> **TASK GOAL**
Write out, from the entries below, exactly the lines that run between the lines holding "Instruction: Click the Shop Now button" and "Open the grey", inclusive, and stop there.

> **DATASET ENTRIES**
>>>

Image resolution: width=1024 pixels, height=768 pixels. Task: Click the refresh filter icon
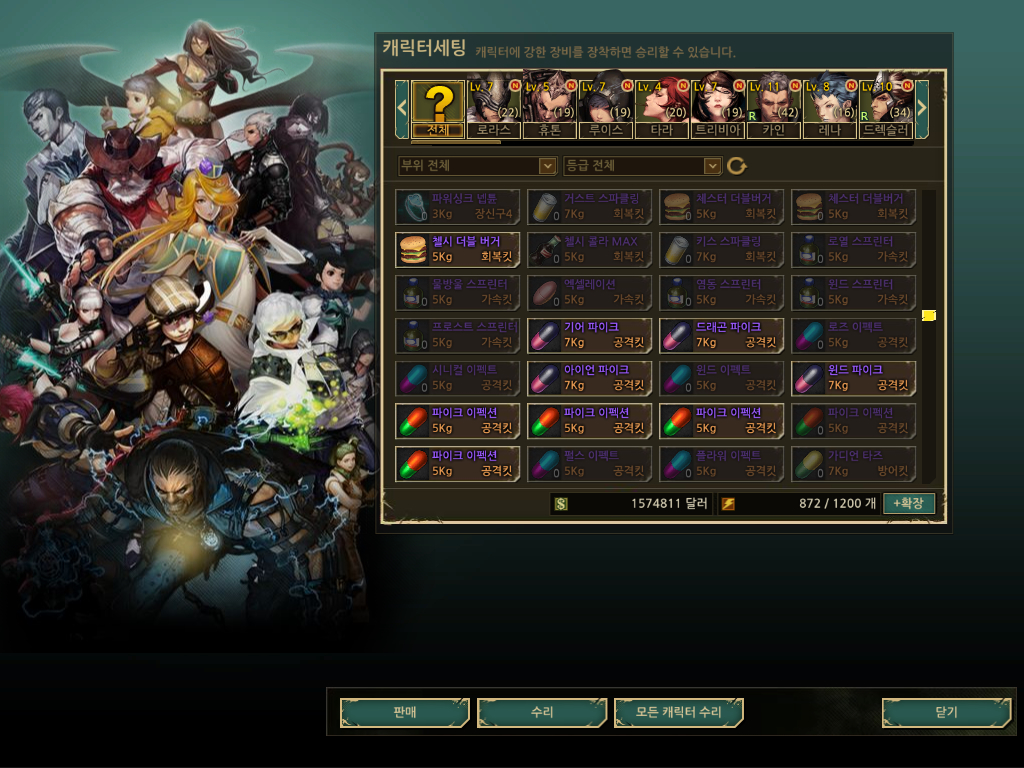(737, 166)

<<<
>>>

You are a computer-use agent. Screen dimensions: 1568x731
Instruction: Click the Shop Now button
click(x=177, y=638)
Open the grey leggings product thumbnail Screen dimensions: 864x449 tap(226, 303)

<<<

> **EXPECTED ANSWER**
Instruction: Click the Shop Now button
click(x=177, y=638)
Open the grey leggings product thumbnail Screen dimensions: 864x449 tap(226, 303)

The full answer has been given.